(Some rows)
↓↓↓

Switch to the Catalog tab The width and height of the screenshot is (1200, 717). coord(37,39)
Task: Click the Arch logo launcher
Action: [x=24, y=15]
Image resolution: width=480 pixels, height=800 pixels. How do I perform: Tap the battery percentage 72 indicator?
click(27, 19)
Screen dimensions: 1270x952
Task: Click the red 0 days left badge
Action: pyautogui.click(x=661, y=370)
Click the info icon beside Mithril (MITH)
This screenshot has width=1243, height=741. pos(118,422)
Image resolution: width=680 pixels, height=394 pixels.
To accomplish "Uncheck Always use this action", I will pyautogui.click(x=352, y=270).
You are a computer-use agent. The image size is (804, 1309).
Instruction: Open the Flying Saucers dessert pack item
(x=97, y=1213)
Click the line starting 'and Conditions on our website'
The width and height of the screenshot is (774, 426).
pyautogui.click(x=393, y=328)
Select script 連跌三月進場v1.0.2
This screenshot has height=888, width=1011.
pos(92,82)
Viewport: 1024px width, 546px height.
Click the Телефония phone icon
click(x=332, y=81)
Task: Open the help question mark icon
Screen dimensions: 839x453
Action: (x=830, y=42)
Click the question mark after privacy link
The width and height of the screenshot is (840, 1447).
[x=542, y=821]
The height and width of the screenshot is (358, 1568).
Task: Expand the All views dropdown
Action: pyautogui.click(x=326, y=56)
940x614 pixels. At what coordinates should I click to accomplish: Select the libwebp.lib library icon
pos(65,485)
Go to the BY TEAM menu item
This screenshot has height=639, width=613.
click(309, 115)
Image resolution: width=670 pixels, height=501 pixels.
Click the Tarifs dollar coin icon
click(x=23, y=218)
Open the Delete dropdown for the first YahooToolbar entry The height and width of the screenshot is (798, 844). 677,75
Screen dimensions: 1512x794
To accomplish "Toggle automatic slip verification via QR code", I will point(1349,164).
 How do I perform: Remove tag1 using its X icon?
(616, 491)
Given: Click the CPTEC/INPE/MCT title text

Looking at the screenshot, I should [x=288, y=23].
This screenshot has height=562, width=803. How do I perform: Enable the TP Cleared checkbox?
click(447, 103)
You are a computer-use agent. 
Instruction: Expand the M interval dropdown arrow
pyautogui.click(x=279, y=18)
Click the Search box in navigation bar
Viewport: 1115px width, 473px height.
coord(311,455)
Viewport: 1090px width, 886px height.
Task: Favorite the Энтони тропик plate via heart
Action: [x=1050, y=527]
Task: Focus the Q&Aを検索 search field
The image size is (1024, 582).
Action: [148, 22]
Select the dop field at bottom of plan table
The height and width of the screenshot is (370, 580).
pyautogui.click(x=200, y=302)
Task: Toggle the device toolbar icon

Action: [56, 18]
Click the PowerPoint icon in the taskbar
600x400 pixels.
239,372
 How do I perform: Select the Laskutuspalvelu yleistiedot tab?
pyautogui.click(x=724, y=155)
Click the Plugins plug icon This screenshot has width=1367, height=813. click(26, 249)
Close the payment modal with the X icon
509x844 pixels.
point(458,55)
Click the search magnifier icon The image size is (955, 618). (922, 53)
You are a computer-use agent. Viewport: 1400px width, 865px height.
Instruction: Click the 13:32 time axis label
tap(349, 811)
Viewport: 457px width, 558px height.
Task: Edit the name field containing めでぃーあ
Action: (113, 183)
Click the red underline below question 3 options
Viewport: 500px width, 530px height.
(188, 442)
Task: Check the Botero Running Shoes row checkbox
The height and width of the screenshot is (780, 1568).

↑↑↑

Work required -
Convert the rows between the lines holding "Image resolution: width=670" and "Open the Delete", inclusive, into a two-column CSV headed instruction and coordinates. Give one line per request, with its text and its answer each in a single quoted field and any line breaks replaced by spaces.

Exercise response -
instruction,coordinates
"Image resolution: width=670 pixels, height=501 pixels. Click the Tarifs dollar coin icon","click(x=23, y=218)"
"Open the Delete dropdown for the first YahooToolbar entry The height and width of the screenshot is (798, 844).","677,75"